Progressistas e liberais divergem em posições contratualistas e jurídicas sobre as normas internas da sociedade, não apenas porque classificam certas condutas como moralmente aceitáveis ou inaceitáveis, mas porque partem de meios diferentes para responder a essas condutas quando elas aparecem nas relações internas entre indivíduos, empresas, grupos e comunidades.
O progressista tende a converter a norma interna da vida social em problema jurídico, usando o aparato estatal como ferramenta impessoal de correção moral, como se a existência de uma conduta socialmente condenável exigisse uma resposta institucional capaz de padronizar, punir ou reordenar aquela prática. O liberal tende a preservar a resposta no próprio campo das relações sociais, onde crítica, boicote, reputação, concorrência e dissociação voluntária funcionam como meios de correção sem transformar toda divergência moral em comando jurídico.

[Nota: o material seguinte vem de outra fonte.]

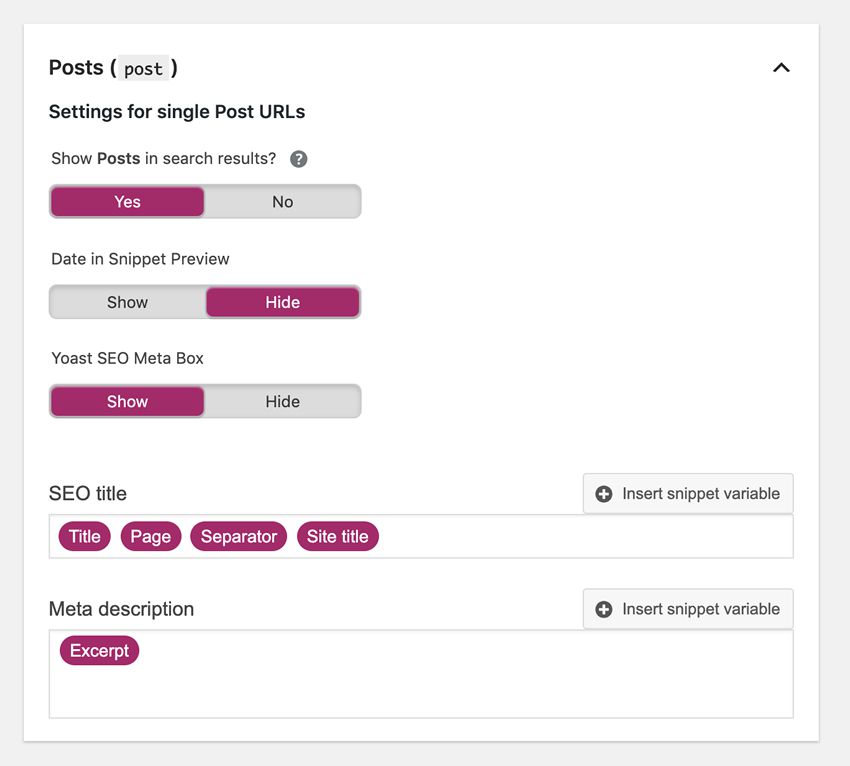Viewport: 850px width, 766px height.
Task: Select the Site title snippet variable pill
Action: [x=337, y=536]
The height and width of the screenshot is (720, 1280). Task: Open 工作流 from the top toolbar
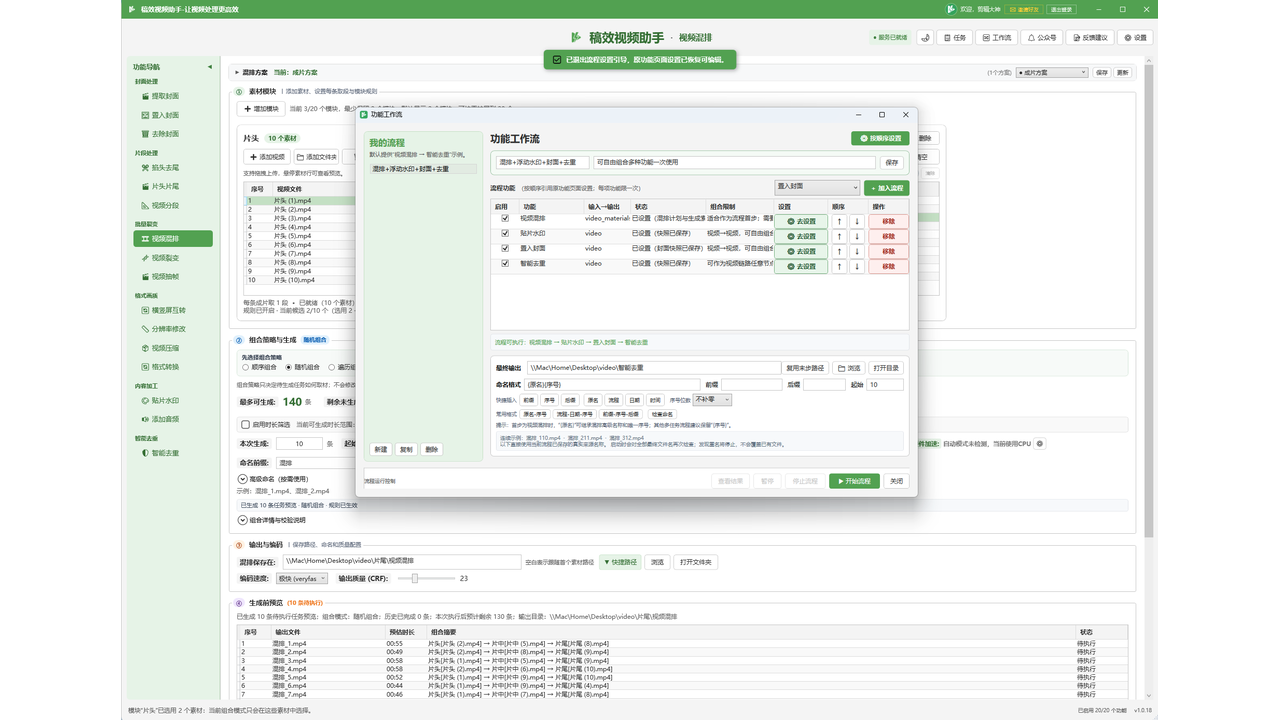996,37
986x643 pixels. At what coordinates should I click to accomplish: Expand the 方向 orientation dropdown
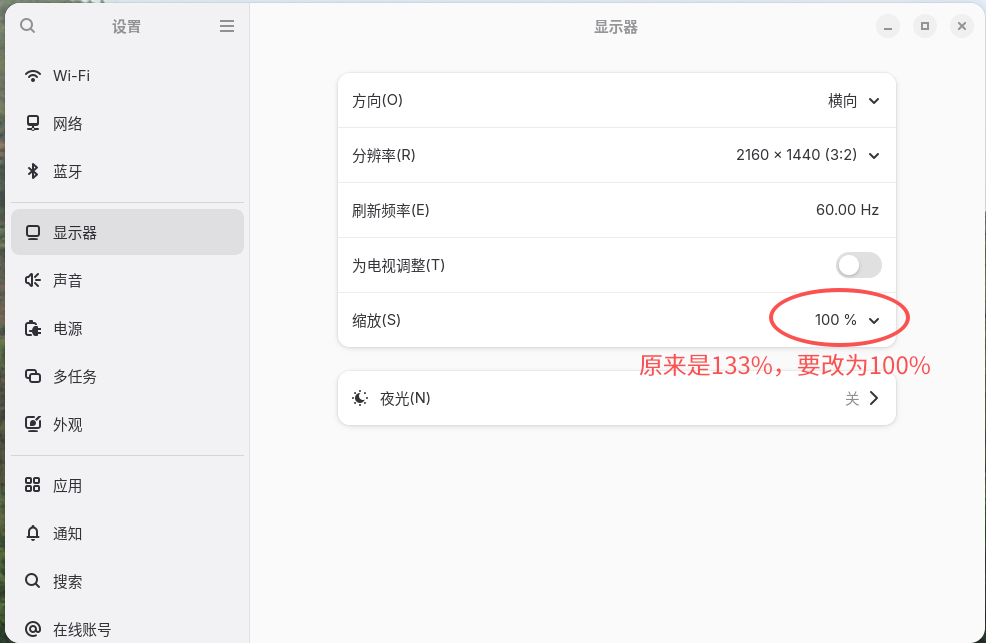[855, 101]
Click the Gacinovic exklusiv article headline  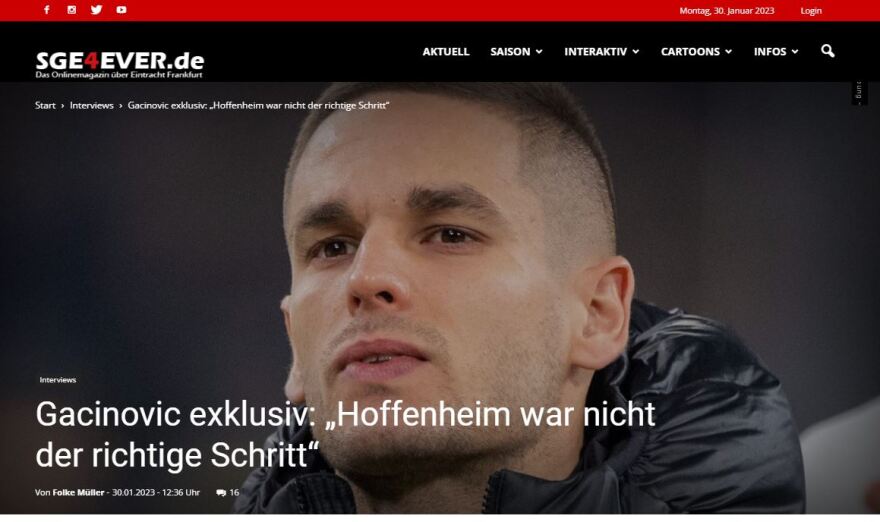pos(345,434)
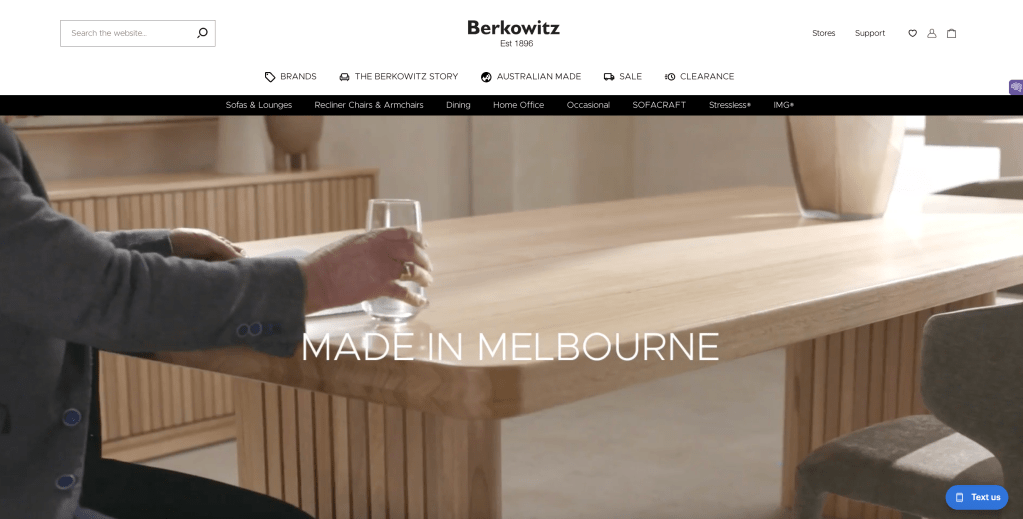1023x519 pixels.
Task: Click the Sale delivery truck icon
Action: 609,77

Dada a lógica democrática do exercício político, essa diferença importa porque a medida das leis pode convergir com as condutas morais de certos grupos da sociedade e, a partir dessa convergência, transformar preferências morais particulares em posições coercitivas impessoais. A moral de uma classe, de uma maioria, de uma coalizão ou de um grupo cultural deixa de operar apenas como reprovação, costume, pressão social ou dissociação, e passa a funcionar como regra geral sobre quais condutas privadas ainda podem ocorrer.
O que antes aparecia como divergência prática entre indivíduos, empresas, consumidores e comunidades passa a ser deslocado para uma forma jurídica abstrata, onde o conflito deixa de ser resolvido pelos próprios agentes envolvidos e passa a ser mediado por uma autoridade que transforma a moral social dominante em critério de permissão ou proibição.
A divergência real, portanto, não está apenas na avaliação de uma conduta específica. Está no método usado para lidar com questões internas dos indivíduos e das associações: converter moral social em norma jurídica, ou permitir que a própria sociedade produza respostas por seus meios internos sem precisar virar Estado.